Conheci a Cleusa na virada do século. Tinha um derrame pleural recorrente cuja investigação concluiu tratar-se de um mesotelioma difuso, um tumor maligno, com muita frequência incurável.
Numa das primeiras consultas, após os exames revelarem que era um tumor operável, ela interrompeu para pedir: "Sou viúva e procuro poupar meus dois filhos das decisões que, afinal, só eu posso que tomar. Então me conte das expectativas e dos riscos".
A surpresa estava a caminho. Quando pareceria razoável que perguntasse sobre dor, tempo de internação, limitações pós-operatórias, ela foi objetiva: "Em quanto tempo já posso viajar?". Com ela, aprendi que não é possível ser feliz sempre no mesmo lugar.
Essa conversa ela sempre encerrava com um comentário debochado: "Adoro meu país, mas tenho certeza de que ele suporta a minha ausência, uns dois meses por ano!".
Suas queixas eram sempre relacionadas com o envelhecimento das amigas que não conseguiam acompanhar-lhe o passo.
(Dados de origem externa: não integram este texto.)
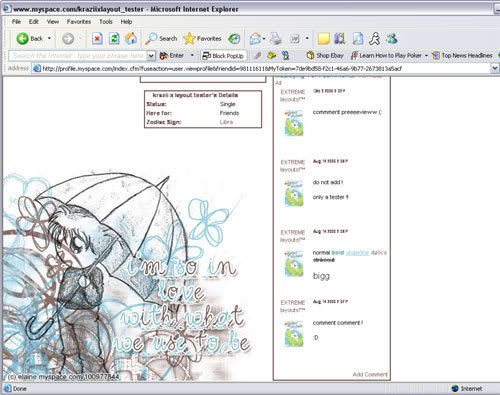Screen dimensions: 500x395
Task: Stop loading with the red X icon
Action: 97,39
Vinte anos depois, ela mantém a rotina de duas consultas anuais, e com propósitos diferentes. A primeira para um check-up que lhe assegure viajar sem sustos, e a segunda, na volta de mais um tour, para me contar o quanto foi maravilhoso, e de como descobrira um roteiro espetacular para cumprir no próximo ano. Suas queixas eram sempre relacionadas com o envelhecimento das amigas que não conseguiam acompanhar-lhe o passo.
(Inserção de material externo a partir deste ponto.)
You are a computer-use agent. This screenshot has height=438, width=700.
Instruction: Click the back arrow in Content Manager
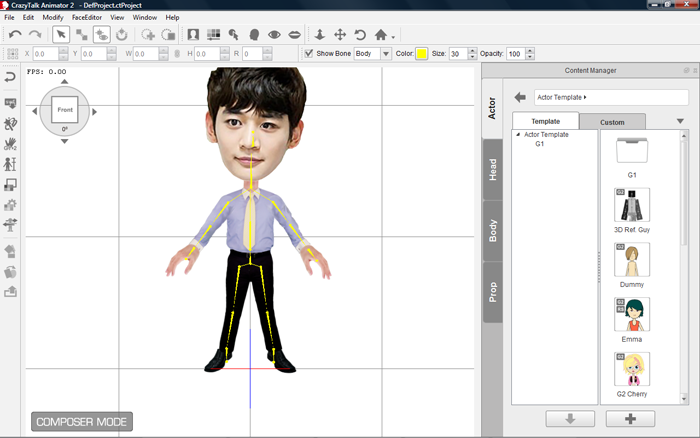520,97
Numa dessas ocasiões, referiu a perda de uma companheira que morrera de um infarto, ao 79 anos. Com um ar pesaroso, comentou: "Era uma amiga tão encantadora, que a gente lhe perdoava todos os atrasos". Eu ri do comentário, ela não. Era coisa séria: "Dói muito perder uma amiga que sabia até o número do meu cartão de crédito!".
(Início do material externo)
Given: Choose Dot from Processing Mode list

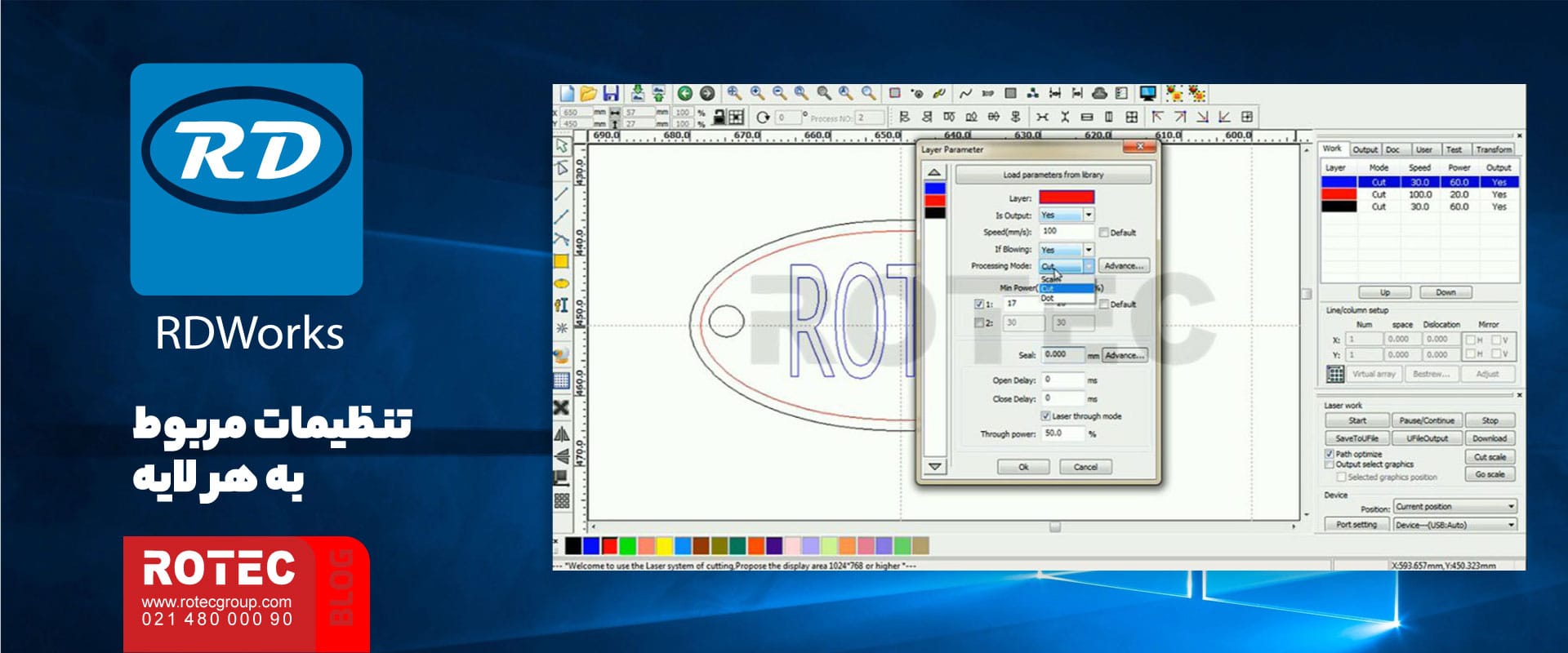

E então ela, aos 83 anos, contou do critério que passara a adotar na seleção das novas companheiras que quisessem se incorporar ao grupo que virava o mundo anualmente - elas tinham que ter menos de 70 anos - porque "é muito desagradável substituir as parceiras porque elas simplesmente, morreram!".
A última história que soube dela é maravilhosa:
Voltando para casa numa tarde chuvosa, encontrou um carro dos Bombeiros na calçada e todos os condôminos na rua. A ocorrência de um princípio de incêndio no último andar obrigara a evacuação do prédio. Depois de uns minutos assistindo àquela agitação, ela, de repente, saiu em disparada, quase atropelou o bombeiro que vigiava a portaria, descobriu que o elevador estava bloqueado e subiu pela escada até o seu andar.
Enquanto isso, as vizinhas conjecturavam, na calçada, sobre o que ela correra para resgatar: uma joia preciosa? Uma lembrança do falecido? Quem sabe uns dólares escondido no colchão? Um dos vizinhos comentou: "Coisa pouca não deve ser!".
Dez minutos depois ela voltou, ofegante, mas sorridente, e com ele na mão, como um trunfo. "Lembrei do meu passaporte porque vou viajar na semana que vem, e nesse tempo eu não conseguiria um novo!".
Pelos resmungos, ninguém entendeu. Eu entenderia, mas pra quem não tem o pé no mundo nem adianta explicar!